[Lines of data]
★ ★ ★ ★
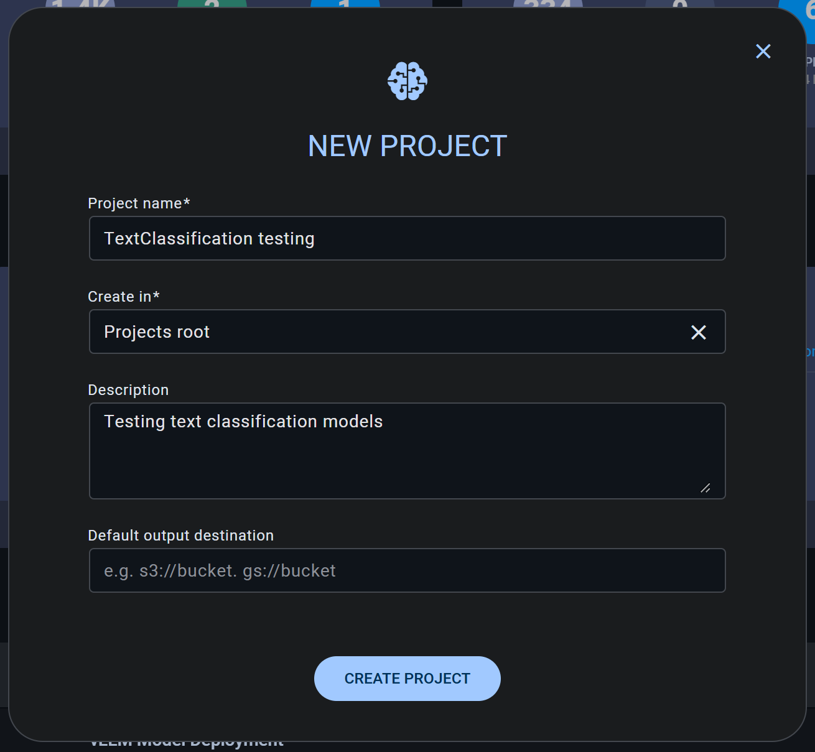
Task: Click the Project name field containing TextClassification testing
Action: [407, 238]
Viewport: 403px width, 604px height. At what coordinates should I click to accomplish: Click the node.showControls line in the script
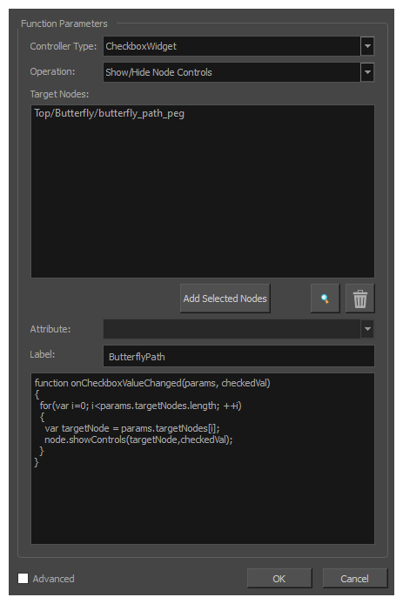tap(138, 440)
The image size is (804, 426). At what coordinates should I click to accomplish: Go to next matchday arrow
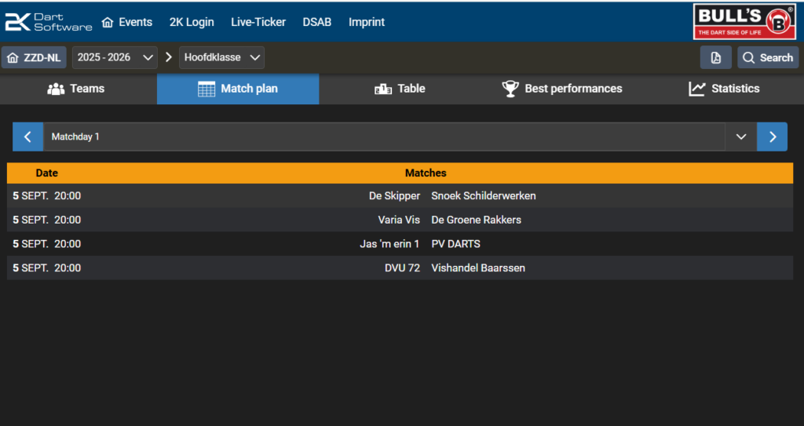773,137
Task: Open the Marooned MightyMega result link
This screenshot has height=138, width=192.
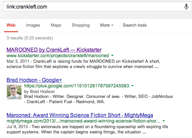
★ ★ ★ ★
• _Task prompt_:
Begin at the line of the entries that contains "The image size" and continue through the last line of the entries. Rewrite those lines as a numbered list, skipping any blank lines and leaving out the pictures.

• _Written solution_:
1. The image size is (804, 426). At what coordinates should I click to accomplish: Go to next matchday arrow
2. 773,137
3. Task: Open the Marooned MightyMega result link
4. This screenshot has height=138, width=192.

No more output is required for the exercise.